What is required =
All entries below are to be set down again, identical to the source.

──────── Exercise data

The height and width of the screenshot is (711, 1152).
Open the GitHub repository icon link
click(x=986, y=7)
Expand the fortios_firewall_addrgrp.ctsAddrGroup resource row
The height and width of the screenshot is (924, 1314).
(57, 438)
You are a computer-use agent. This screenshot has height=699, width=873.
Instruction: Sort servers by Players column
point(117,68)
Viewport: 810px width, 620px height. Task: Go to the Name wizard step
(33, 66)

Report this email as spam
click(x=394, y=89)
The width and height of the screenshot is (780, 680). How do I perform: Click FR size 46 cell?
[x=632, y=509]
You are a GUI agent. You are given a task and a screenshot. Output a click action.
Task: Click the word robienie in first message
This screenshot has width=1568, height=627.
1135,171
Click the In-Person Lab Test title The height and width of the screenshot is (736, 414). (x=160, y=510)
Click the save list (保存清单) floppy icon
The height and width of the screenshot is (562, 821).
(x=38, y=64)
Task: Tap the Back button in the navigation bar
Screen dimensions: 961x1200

────────────────

Written reply =
The height and width of the screenshot is (711, 1152).
Open the GitHub repository icon link
click(x=986, y=7)
Expand the fortios_firewall_addrgrp.ctsAddrGroup resource row
The height and width of the screenshot is (924, 1314).
(57, 438)
You are a computer-use agent. This screenshot has height=699, width=873.
Instruction: Sort servers by Players column
point(117,68)
Viewport: 810px width, 620px height. Task: Go to the Name wizard step
(33, 66)

Report this email as spam
click(x=394, y=89)
The width and height of the screenshot is (780, 680). How do I perform: Click FR size 46 cell?
[x=632, y=509]
You are a GUI agent. You are given a task and a screenshot. Output a click action.
Task: Click the word robienie in first message
This screenshot has width=1568, height=627.
1135,171
Click the In-Person Lab Test title The height and width of the screenshot is (736, 414). (x=160, y=510)
Click the save list (保存清单) floppy icon
The height and width of the screenshot is (562, 821).
(x=38, y=64)
Task: Tap the Back button in the navigation bar
Screen dimensions: 961x1200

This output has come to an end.